Deze uitspraak is vastgesteld door mr. J.W. Keuning. De beslissing is op 23 september 2005 in het openbaar uitgesproken, in tegenwoordigheid van mr. M Hiemstra, griffier.
Afschrift aangetekend verzonden aan partijen op:
Rechtsmiddel
Tegen deze uitspraak kunnen partijen binnen zes weken na de verzenddatum:
- hoger beroep instellen bij het gerechtshof te Leeuwarden (belastingkamer), Postbus 1704, 8901 CA Leeuwarden; dan wel
- beroep in cassatie instellen bij de Hoge Raad der Nederlanden (belastingkamer), Postbus 20303, 2500 EH Den Haag, mits de wederpartij daarmee schriftelijk instemt.
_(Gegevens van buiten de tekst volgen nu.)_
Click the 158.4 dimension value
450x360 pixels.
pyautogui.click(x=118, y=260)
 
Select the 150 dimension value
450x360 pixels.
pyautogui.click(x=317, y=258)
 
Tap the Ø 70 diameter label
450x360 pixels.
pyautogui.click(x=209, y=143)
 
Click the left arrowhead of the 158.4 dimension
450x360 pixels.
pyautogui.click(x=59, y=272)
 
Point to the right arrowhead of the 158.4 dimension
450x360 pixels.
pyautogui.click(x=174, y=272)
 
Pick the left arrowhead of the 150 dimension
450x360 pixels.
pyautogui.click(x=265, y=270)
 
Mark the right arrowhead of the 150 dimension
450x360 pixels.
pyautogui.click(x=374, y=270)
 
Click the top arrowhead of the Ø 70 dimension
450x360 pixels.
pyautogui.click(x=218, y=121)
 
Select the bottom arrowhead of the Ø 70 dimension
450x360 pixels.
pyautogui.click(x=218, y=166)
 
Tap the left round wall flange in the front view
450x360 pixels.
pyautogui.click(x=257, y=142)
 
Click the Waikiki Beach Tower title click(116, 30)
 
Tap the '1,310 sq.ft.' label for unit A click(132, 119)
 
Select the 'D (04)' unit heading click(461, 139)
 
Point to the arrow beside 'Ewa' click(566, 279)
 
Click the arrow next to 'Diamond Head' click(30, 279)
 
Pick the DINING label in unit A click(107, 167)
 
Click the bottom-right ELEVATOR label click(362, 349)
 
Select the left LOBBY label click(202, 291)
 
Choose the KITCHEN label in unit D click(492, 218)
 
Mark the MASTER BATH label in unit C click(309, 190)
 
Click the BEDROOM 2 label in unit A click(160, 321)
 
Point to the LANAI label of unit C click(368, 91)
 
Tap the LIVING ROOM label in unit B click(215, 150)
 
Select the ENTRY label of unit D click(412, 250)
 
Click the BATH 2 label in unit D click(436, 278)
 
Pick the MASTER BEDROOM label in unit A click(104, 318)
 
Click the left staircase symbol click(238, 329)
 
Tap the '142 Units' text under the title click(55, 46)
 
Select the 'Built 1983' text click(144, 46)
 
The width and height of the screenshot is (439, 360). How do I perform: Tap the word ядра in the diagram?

N.B. Bij het bestuursorgaan berust de bevoegdheid tot het instellen van beroep in cassatie niet bij de ambtenaar die de procedure voor de rechtbank heeft gevoerd.
Bij het instellen van hoger beroep dan wel beroep in cassatie dient het volgende in acht te worden genomen:
1 - bij het beroepschrift wordt een afschrift van deze uitspraak overgelegd.
2 - het beroepschrift moet ondertekend zijn en ten minste het volgende vermelden:
a. de naam en het adres van de indiener;
b. een dagtekening;
c. een omschrijving van de uitspraak waartegen het hoger beroep dan wel het beroep in cassatie is ingesteld;
d. de gronden van het hoger beroep dan wel het beroep in cassatie.
Bij het instellen van beroep in cassatie dient daarnaast in acht te worden genomen dat bij het beroepschrift een schriftelijke verklaring van de wederpartij wordt gevoegd, inhoudende dat wordt ingestemd met het instellen van beroep in cassatie tegen de uitspraak van de rechtbank.